In HI societies, there are consequences for falling short of societal standards. We need the same for AI developers – a way for consumers to recognise and reward ethical conduct.
A new way to trust
The most straightforward method would be an AI trustmark. Let’s call it the Turing Certificate, for the great Alan Turing. A Turing Stamp would be the symbol that marks a vendor and product as bearers of the Turing Certificate, meaning they are worthy of trust.
The combination of the two—trustworthy organisation, trustworthy product—is critical. This model has long prevailed in the manufacturing sector. Indeed, if it were not for the implementation of agreed standards for design, manufacturing and business practices, our society would have completely rejected all electrical devices years ago on safety grounds, and we would not be worrying about AI today.
In the manufacturing sector, standards are both mandatory and enforceable. Manufacturing is a highly visible process with an obvious geographical footprint. AI development is more elusive. Mandatory Turing certification would be cumbersome. A voluntary Turing Certificate would allow responsible companies to opt in, including start-ups. It’s better to grow up with standards than bump into them in your teens. Done right, the costs of securing certification should be covered by increased sales, from customers willing to pay a premium.

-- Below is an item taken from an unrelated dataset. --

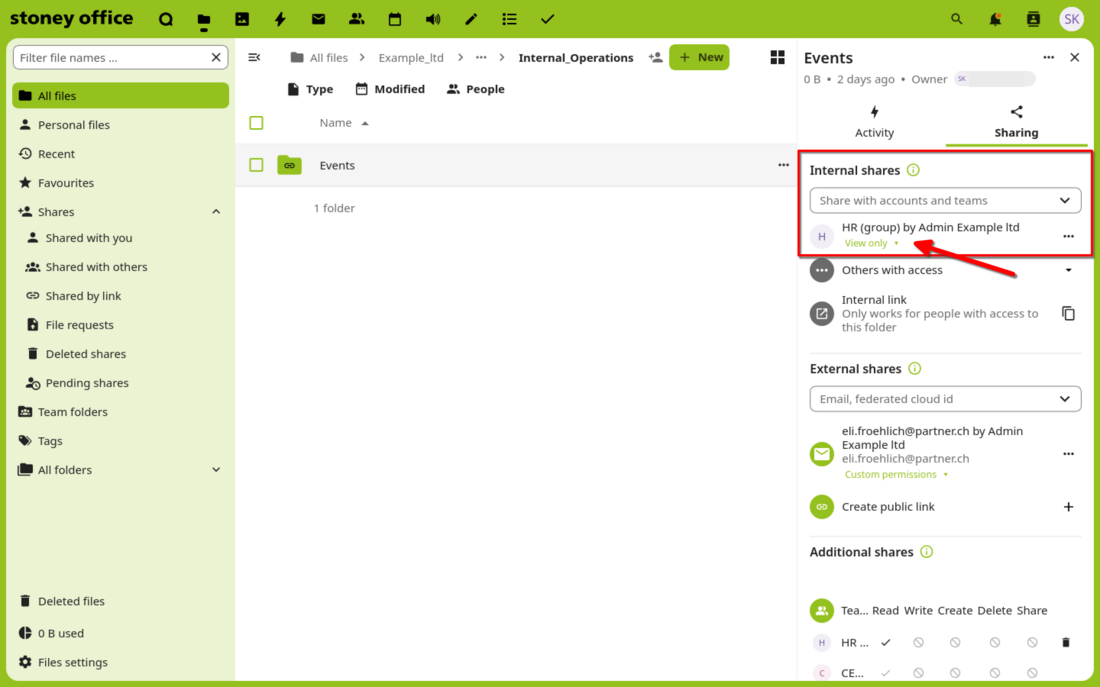This screenshot has width=1100, height=687.
Task: Toggle the select all files checkbox
Action: (x=256, y=123)
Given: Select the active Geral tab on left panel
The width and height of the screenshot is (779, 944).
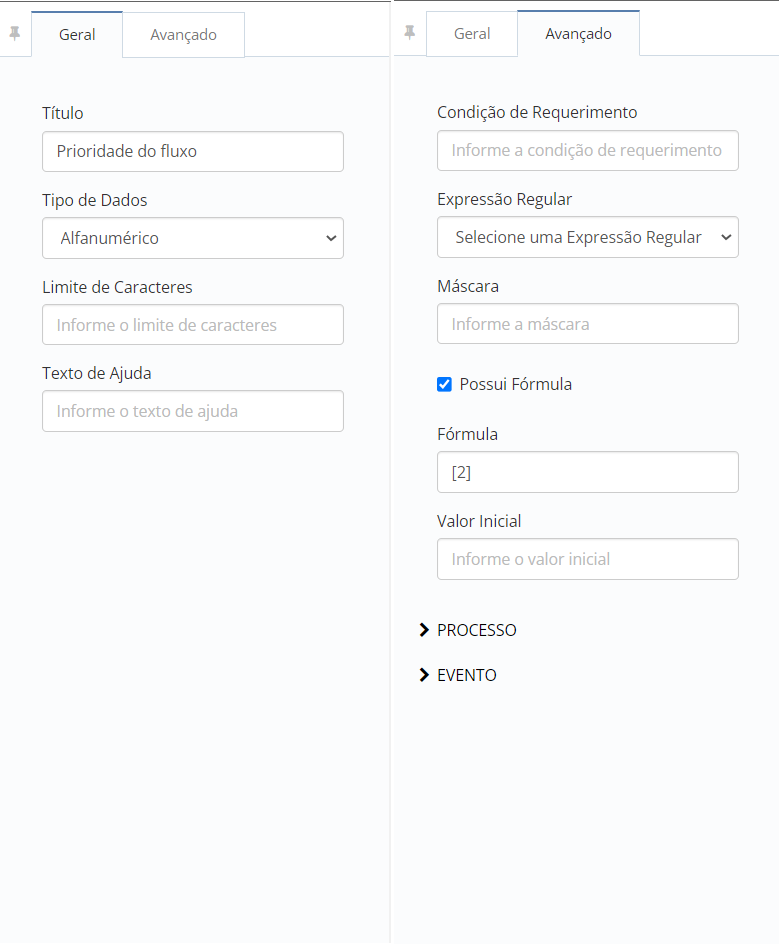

But there would only be a commercial incentive to comply if all players—companies, consumers and governments—could trust the system. Every Turing-certified organisation would be, in effect, a Turing ambassador. Smart companies, trading on quality, would welcome an auditing process that weeded out poor behaviour, just as Axon Instruments and thousands of other companies accept internal and external quality audits on a regular basis in exchange for the privilege of selling medical and non-medical devices.
At the same time, citizens would surely welcome the opportunity to make informed decisions, and to tread the middle path between accepting a free-for-all or excluding AI from their lives.
If we can cooperate in HI societies, surely we can cooperate in the vital work of nurturing HI and AI together.